● **Document excerpt**
==============================
[occi-wg] Resource Types: Compute / Network / Storage

colleen smith colleen1 at gmail.com
Sun Apr 19 11:53:58 CDT 2009


Sam,

Terminology of Iaas is defenitely tilted toward soft view, hence why it
seems to fall into SaaS terminology. I recommend we make sure that
terminology is consistent from a software and system administrator
stand-point who often our the "owners" of this infrasture.

- Colleen

On Sun, Apr 19, 2009 at 9:37 AM, Sam Johnston <samj at samj.net> wrote:

> On Sun, Apr 19, 2009 at 6:14 PM, Krishna Sankar (ksankar) <
> ksankar at cisco.com> wrote:
>
>> But then SaaS is Software over PaaS; PaaS is fabric over IaaS; IaaS is
>> compute, storage and network. Isn't fabric the P is PaaS ? and in IaaS, we
>> see raw compute/storage/network ?
>>
>> If we want to maintain the Software-Platform-Infrastructure terminology
>> hierarchy I am fine with that. Then we should switch the fabric and the
>> Compute-Storage-Network.
>>
>
> [Ab]use of the term "fabric<http://en.wikipedia.org/wiki/Fabric_computing>"
==============================
● **Records from a dataset**
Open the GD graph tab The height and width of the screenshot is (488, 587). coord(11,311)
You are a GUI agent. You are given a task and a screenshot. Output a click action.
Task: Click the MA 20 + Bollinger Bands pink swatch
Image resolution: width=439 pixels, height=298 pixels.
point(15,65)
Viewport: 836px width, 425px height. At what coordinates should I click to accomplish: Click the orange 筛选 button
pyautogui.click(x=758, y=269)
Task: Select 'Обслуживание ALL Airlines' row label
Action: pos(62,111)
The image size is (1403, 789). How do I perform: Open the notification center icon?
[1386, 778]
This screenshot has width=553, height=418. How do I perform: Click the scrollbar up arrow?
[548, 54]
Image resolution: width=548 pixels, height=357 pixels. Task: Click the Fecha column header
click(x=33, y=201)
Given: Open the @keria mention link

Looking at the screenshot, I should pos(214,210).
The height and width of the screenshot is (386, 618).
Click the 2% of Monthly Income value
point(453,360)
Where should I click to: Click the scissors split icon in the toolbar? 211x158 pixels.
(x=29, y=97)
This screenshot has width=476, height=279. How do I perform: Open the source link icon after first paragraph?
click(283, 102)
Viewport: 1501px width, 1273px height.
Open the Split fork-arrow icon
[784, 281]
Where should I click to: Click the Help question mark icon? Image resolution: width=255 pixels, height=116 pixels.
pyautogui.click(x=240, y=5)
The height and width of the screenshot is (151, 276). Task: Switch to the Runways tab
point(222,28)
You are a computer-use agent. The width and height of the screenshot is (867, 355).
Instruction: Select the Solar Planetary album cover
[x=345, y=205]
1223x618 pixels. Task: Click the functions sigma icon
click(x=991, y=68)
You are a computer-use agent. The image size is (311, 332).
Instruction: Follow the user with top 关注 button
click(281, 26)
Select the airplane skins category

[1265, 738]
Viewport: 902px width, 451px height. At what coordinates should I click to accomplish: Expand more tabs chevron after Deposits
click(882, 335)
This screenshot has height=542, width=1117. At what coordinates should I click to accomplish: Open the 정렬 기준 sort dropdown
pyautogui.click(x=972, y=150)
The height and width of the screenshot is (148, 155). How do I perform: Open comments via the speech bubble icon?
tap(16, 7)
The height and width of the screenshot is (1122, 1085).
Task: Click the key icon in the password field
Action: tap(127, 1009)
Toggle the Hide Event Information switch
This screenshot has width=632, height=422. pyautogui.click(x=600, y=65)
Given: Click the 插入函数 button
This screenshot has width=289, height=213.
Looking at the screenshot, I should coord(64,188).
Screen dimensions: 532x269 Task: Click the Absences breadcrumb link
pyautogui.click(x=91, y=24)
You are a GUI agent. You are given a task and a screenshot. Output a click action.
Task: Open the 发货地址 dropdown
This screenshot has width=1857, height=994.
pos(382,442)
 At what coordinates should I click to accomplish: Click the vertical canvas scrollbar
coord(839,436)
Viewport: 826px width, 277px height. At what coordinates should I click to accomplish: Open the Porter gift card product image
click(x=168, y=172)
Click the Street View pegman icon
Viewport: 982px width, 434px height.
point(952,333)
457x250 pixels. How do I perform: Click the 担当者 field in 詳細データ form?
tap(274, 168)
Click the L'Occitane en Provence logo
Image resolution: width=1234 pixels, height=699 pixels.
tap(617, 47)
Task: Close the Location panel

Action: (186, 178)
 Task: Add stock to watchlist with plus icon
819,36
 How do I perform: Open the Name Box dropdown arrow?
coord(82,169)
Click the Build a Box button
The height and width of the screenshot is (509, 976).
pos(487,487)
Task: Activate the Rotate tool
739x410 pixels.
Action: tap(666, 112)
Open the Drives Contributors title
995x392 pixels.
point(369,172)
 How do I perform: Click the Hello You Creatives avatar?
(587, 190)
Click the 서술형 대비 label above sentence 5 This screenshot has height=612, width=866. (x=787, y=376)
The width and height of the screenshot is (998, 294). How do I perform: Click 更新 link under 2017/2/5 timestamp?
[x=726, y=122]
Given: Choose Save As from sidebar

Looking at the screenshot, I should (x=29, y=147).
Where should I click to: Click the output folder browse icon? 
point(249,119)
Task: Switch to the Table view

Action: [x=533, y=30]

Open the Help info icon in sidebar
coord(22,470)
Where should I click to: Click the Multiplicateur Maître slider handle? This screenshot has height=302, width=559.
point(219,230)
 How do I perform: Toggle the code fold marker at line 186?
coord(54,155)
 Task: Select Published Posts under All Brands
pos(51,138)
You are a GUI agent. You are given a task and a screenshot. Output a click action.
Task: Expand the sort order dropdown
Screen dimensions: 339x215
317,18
==============================
● **Work to do**
(1) Translate this sentence from the mailing-list message on resource types into French: "If we want to maintain the Software-Platform-Infrastructure terminology hierarchy I am fine with that."
(2) Format the entries from the first line through the line containing "point(15,65)", inclusive, as a Markdown table with the columns Number and Entry line, leaving out any blank lines.
The message and the entries are independent of each other.

● **Replies**
(1) Si nous voulons conserver la hiérarchie terminologique Logiciel-Plateforme-Infrastructure, cela me convient.

(2)
| Number | Entry line |
|---|---|
| 1 | Open the GD graph tab The height and width of the screenshot is (488, 587). coord(11,311) |
| 2 | You are a GUI agent. You are given a task and a screenshot. Output a click action. |
| 3 | Task: Click the MA 20 + Bollinger Bands pink swatch |
| 4 | Image resolution: width=439 pixels, height=298 pixels. |
| 5 | point(15,65) |